# [Problema]
Extrae de los registros cada línea que contenga la cadena "click" y cópiala sin cambios.

# [Datos para procesar]
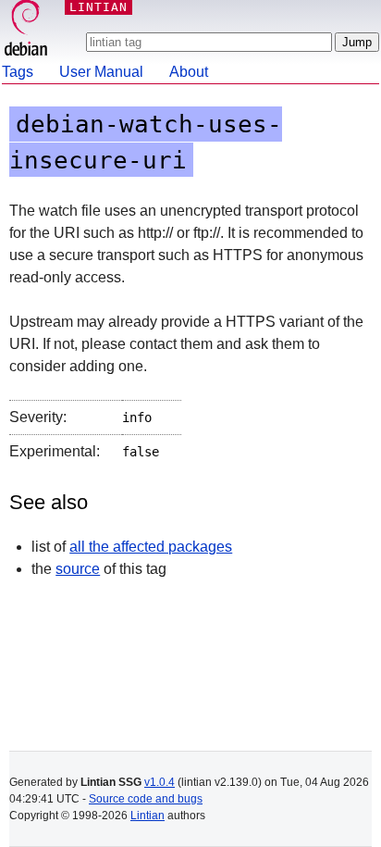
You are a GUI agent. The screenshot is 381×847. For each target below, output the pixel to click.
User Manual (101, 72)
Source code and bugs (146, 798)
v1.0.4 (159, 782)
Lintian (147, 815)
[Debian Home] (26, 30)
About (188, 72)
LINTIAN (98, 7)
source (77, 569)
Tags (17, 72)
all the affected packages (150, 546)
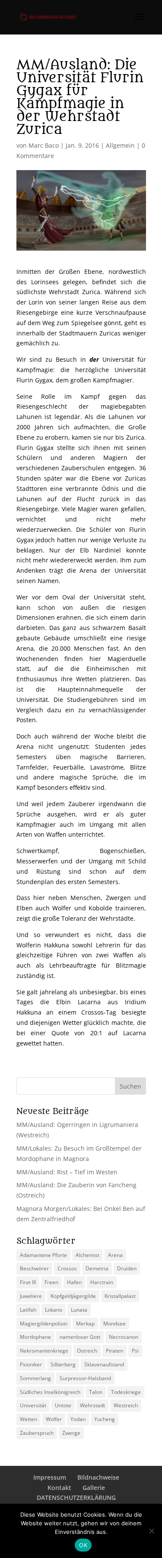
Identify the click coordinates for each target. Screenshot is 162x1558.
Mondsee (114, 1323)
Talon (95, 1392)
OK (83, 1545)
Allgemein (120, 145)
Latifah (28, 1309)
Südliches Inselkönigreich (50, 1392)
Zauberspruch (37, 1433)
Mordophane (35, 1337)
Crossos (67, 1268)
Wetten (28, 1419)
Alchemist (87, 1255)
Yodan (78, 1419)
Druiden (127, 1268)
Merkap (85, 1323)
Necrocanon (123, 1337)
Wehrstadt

# [Respuesta escrita]
You are a GUI agent. The screenshot is 381×847. For each target below, output the pixel to click.
Identify the click coordinates for each target. Screenshot is 162x1558.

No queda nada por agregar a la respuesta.